─── Listed entries
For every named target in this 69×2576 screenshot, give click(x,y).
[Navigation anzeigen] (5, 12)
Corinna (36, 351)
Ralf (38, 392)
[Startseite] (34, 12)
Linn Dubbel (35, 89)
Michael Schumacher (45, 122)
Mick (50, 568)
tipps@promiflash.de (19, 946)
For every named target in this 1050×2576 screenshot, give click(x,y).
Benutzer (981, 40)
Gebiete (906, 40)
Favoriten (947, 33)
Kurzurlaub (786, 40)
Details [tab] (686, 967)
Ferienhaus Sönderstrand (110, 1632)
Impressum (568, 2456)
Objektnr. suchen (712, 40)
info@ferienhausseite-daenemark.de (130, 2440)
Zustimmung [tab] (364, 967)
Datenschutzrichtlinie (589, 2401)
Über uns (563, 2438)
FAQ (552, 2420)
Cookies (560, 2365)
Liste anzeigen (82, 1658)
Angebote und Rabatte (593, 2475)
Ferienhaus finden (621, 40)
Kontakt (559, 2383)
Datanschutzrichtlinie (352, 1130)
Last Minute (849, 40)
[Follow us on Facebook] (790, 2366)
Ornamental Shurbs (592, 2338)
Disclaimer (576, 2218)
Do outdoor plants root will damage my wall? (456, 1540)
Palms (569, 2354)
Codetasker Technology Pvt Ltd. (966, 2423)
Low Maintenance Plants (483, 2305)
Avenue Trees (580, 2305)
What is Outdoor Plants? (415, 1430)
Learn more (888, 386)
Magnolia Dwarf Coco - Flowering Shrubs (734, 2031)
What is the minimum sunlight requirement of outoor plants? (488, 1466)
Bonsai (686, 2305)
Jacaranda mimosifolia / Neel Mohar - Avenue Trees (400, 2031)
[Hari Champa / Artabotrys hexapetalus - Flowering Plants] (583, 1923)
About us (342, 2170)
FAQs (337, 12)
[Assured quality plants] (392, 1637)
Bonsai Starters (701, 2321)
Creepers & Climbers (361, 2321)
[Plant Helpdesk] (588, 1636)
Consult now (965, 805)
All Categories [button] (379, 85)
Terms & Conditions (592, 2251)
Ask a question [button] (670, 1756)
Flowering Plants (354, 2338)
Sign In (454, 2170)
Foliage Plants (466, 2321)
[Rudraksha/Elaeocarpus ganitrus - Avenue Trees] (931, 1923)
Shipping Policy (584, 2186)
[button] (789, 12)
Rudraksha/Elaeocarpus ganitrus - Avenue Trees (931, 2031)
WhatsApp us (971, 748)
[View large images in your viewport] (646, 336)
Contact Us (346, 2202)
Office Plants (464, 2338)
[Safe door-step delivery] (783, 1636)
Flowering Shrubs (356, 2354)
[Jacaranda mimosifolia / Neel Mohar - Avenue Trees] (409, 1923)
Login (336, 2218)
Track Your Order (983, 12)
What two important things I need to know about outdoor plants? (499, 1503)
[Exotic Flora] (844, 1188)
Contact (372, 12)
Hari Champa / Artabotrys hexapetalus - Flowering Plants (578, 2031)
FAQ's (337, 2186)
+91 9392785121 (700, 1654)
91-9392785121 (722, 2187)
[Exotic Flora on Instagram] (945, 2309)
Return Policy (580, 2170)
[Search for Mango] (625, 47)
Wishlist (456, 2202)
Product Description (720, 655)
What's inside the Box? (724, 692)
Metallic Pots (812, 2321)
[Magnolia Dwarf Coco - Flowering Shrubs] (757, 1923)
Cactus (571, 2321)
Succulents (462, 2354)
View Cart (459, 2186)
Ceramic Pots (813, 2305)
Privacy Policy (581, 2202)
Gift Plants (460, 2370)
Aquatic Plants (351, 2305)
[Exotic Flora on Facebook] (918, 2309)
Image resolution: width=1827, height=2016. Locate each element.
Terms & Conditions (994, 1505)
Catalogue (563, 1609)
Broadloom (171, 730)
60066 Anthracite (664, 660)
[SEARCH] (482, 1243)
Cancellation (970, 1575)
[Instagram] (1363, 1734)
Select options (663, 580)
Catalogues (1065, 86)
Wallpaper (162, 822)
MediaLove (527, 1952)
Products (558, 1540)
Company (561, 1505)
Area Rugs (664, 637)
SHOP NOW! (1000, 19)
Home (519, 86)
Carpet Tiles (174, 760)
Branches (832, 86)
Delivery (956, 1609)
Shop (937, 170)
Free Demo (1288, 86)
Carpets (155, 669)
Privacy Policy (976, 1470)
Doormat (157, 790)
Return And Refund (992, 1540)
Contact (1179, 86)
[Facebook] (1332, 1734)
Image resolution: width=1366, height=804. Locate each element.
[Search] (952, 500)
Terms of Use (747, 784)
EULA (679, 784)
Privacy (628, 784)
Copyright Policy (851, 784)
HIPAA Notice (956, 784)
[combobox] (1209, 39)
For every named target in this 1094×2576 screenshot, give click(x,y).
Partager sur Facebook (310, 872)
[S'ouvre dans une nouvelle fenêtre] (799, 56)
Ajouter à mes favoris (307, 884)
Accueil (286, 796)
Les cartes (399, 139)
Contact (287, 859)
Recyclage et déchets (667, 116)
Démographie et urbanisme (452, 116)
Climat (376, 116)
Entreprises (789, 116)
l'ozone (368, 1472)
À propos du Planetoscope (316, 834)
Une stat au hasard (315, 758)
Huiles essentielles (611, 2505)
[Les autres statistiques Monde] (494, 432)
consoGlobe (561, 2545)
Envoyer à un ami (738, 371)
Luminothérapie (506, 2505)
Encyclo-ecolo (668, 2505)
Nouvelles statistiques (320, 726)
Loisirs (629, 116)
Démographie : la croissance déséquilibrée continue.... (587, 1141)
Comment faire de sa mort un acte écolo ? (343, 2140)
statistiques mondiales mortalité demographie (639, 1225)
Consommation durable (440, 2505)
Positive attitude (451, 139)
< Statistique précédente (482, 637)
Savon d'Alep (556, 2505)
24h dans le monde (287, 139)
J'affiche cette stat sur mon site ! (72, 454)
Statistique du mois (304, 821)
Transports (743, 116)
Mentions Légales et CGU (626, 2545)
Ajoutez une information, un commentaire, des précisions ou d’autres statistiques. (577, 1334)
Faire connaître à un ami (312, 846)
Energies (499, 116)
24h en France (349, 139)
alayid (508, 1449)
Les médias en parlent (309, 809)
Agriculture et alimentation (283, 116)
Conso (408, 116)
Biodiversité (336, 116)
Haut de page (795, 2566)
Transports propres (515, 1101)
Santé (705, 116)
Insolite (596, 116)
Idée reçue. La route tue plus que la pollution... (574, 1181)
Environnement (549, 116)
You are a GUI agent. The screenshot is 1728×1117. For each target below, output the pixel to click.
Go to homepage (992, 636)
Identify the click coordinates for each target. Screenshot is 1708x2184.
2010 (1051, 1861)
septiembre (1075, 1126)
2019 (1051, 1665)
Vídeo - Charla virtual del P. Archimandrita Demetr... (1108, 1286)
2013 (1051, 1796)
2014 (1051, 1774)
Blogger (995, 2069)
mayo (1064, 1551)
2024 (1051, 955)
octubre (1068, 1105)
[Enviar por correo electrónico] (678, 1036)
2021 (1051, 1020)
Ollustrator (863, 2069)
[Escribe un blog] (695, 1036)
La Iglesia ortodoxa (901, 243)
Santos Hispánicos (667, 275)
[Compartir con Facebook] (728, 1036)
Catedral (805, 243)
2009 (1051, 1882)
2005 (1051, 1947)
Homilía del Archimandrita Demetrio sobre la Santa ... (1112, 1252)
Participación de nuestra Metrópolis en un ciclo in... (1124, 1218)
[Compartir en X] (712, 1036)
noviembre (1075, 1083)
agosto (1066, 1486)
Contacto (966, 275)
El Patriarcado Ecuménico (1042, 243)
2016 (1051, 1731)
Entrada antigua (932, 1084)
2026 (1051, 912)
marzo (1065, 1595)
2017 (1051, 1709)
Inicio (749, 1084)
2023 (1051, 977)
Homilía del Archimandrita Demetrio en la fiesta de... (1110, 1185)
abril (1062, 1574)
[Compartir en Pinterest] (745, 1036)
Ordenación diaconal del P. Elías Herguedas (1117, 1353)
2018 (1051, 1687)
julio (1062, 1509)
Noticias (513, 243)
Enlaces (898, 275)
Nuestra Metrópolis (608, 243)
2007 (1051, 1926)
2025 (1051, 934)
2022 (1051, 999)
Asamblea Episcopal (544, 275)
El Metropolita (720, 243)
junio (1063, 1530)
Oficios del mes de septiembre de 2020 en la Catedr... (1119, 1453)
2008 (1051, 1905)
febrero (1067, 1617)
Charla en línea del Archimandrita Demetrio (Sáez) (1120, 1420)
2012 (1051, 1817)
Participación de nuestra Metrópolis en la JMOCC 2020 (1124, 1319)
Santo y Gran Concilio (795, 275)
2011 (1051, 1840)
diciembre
──────
» **Work request**
Please transcribe only the lines in the records above running from the line that has "Ceramic Pots (813, 2305)" through the line that has "Terms & Conditions (994, 1505)", both included, exactly as they appear.

» **Result of this exercise**
Ceramic Pots (813, 2305)
Privacy Policy (581, 2202)
Gift Plants (460, 2370)
Aquatic Plants (351, 2305)
[Exotic Flora on Facebook] (918, 2309)
Image resolution: width=1827, height=2016. Locate each element.
Terms & Conditions (994, 1505)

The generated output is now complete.